"My sincere thanks to the Senate for your confidence in me," Granholm tweeted. "I'm obsessed with creating good-paying clean energy jobs in all corners of America in service of addressing our climate crisis. I'm impatient for results. Now let's get to work!"
Granholm became the first female Michigan governor in 2002, and was re-elected in 2006 with the largest number of votes case for governor in the state, according to her biography on the state's official website.
She told the panel during her confirmation hearing on Capitol Hill that she expects technology products that reduce carbon emissions to be a $23 trillion global market by 2030.
During the hearing, Granholm also addressed concerns about people working in the fossil fuel industry. She said that Joe Biden's goal of achieving net-zero carbon emissions by 2050 could be met with carbon capture, utilization and storage technologies used as a tool to cut emissions without cutting jobs.

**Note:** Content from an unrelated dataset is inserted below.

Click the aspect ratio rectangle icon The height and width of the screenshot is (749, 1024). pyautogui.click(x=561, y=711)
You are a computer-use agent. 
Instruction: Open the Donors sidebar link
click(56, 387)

"I think we must use those technologies to keep people employed and to clean up and remain energy independent," she said at the hearing.
As governor, Granholm's economic platform included "aggressive measures to grow a new alternative energy sector," to turn "Michigan's rustbelt image to a greenbelt reality," her biography states.
She saw electric vehicles as a way to diversify and keep the state's industrial base strong while aiding Michigan through auto industry crisis caused by global shift in manufacturing jobs to low-wage countries.
Prior to serving as governor, Granholm was the state's first female attorney general.
Biden tapped Granholm for the post in December.
"I believe that I was nominated by the president because I am obsessed with creating good paying jobs in America," Granholm told lawmakers at her confirmation hearing. "Having been the governor of Michigan when the automotive industry was on its knees, I understand what it's like in the eyes of men and women who have lost jobs through no fault of their own."
Granholm will leave a position as an analyst for CNN to take the Energy Department position.
She also stepped down from a position as an adjunct professor at the University of California, Berkeley law school, and said she would divest from assets she holds in energy companies.